I might have purchased courses online had I not found openculture.com first. Obviously the price is attractive, as is the ability to sample courses to find someone that you want to listen to for 24 hours.
“Mark says . . . | April 14, 2009 / 8:01 pm”
I just finished a series of lectures by Michael Sandle who lectures for Harvard Law. The lectures were outstanding and there are quizzes and questions and comments posted by students during the course and by interested others.

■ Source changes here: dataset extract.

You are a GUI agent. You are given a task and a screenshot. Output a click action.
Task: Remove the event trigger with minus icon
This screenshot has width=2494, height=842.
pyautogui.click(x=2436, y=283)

I would also like to say that I enjoy exploring all the open source stuff from HTML to TED. I like watching this idea grow. I think that we should be careful not to insult people who don’t use computers or who enjoy subjects that some (Leishalynn) may find repugnant. It takes all kinds of people to make a world. Concentrate on what History, Science, Art et.al can teach us about how we can WORK to make the world a good place to live for everyone.
I listen for my own personal enjoyment. As a long haul truck driver I have time, lots of time.
After two years of listening, I needed some accountability. I started a blog writing about university courses. This made my listening much more vital. I now had purpose and the ultimate risk. The risk of sounding foolish.
Now after two more years of listening and 65 posts, it’s a part of who I am. My blog is “the re-education of baxter wood.” Now I am about to marry my college sweetheart and new found editor and she is teaching me some punctuation. However, all mistakes are mine.